True, McCain voted for the war. So did Hillary Clinton. Like her, he then
immediately started attacking every other aspect of the war on terrorism. (The only
difference was, he threw in frequent references to his experience as a POW, which
currently outnumber John Kerry's references to being a Vietnam vet.)
Thus, McCain joined with the Democrats in demanding O.J. trials for terrorists at
Guantanamo, including his demand that the terrorists have full access to the
intelligence files being used to prosecute them.
These days, McCain gives swashbuckling speeches about the terrorists who "will
follow us home." But he still opposes dripping water down their noses. He was a
POW, you know. Also a member of the Keating 5 scandal, which you probably don't
know, and won't until he becomes the Republican nominee.
Though McCain was far from the only Republican to support the surge, he does have
the distinction of being the only Republican who voted against the Bush tax cuts.
(Also the little lamented Sen. Lincoln Chafee, who later left the Republican
Party.) Now McCain claims he opposed the tax cuts because they didn't include
enough spending cuts. But that wasn't what he said at the time.
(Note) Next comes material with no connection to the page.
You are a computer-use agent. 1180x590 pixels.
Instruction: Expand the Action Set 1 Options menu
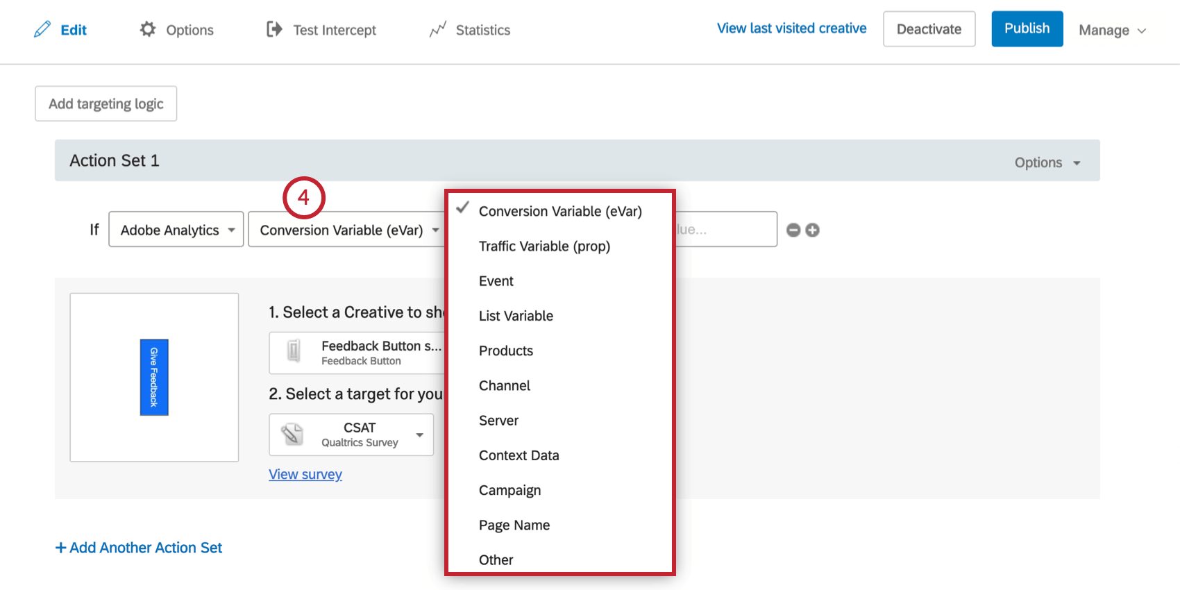[1047, 162]
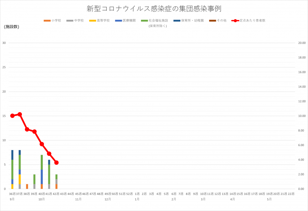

To the contrary, in 2001, McCain said he was voting against Bush's tax cuts based
on the idiotic talking point of the Democrats. "I cannot in good conscience,"
McCain said, "support a tax cut in which so many of the benefits go to the most
fortunate among us at the expense of middle-class Americans who need tax relief."
McCain started and fanned the vicious anti-Bush myth that, before the 2000 South
Carolina primary, the Bush campaign made phone calls to voters calling McCain a
"liar, cheat and a fraud" and accusing him of having an illegitimate black child.
On the thin reed of a hearsay account, McCain immediately blamed the calls on Bush.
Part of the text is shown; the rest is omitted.